Filched this from KF's RMK thread:
For better or worse, evolution has optimized women's bodies for the extreme endurance reproduction triathlon: first you spend nine months growing a little human being inside of you, then once it's the size of a cannonball you spend several agonizing hours pushing it out of you, then you spend another nine months or so feeding it from your own body. No male will ever qualify for this event, let alone be a champion at it.
(Side note: saying that the realities of mammalian reproduction have shaped the evolution of human anatomy is not the same thing as saying that women are baby-making machines. Women are more than walking incubators in the same way that men are more than walking sperm banks.)
The fact is that female reproductive abilities demand a tradeoff in terms of speed and strength. Testosterone above ~2.4 nmol/L (which is well, well below the male norm) derails the hormonal cycle that governs the growth of endrometrial lining and ovulation. (I won't go into all the effects that T levels have on athletic performance, but suffice it to say that these effects are real and huge. The low-T elite male athletes Rhys loves to yammer on about have low T because they've borked up their endocrine systems by doping.)
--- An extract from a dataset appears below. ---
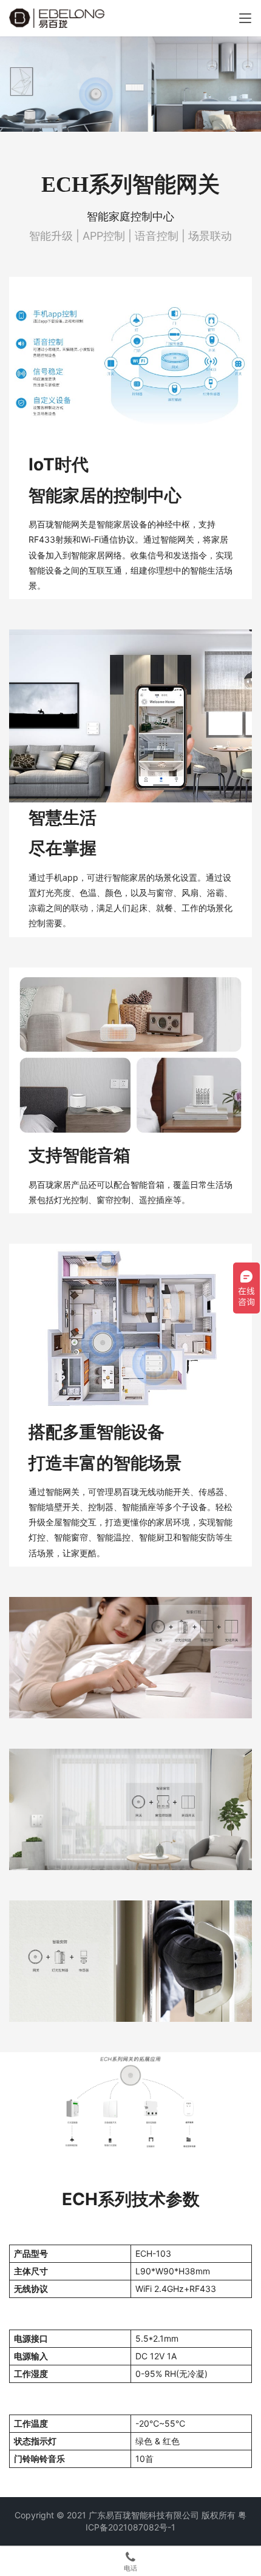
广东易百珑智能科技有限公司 (144, 2515)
The uterus takes up valuable real estate in the body cavity, meaning that men have proportionally larger internal organs, including heart and lungs. Men breathe more efficiently than women: women's breathing relies more on expansion of the ribcage, while men's breathing relies more on the diaphragm, because men will never have a tiny little human inside of them pressed up against their diaphragm. Men's Q angle is biomechanically better suited for running (and maybe cycling? can any cyclists or medical folks weigh in on this?) because they don't need pelvises wide enough to accommodate an infant's head. Women have more body fat than men because it is necessary to sustain ovulation, pregnancy, and lactation; even elite female athletes who have too little body fat to menstruate will still have significantly more body fat than elite male athletes (that is, elite male athletes who are competing as males—I'm lookin' at you, R).
Bottom line: men have a huge athletic advantage over women. No amount of wishful thinking and rhetorical shell games will alter this fact. This is not to say that women's athletics don't or shouldn't matter. No human man could outwrestle a grizzly, outswim a dolphin, or outsprint a cheetah, but we still celebrate human men who excel at wrestling, swimming, and sprinting relative to other human men. There's no reason that we can't do the same for women.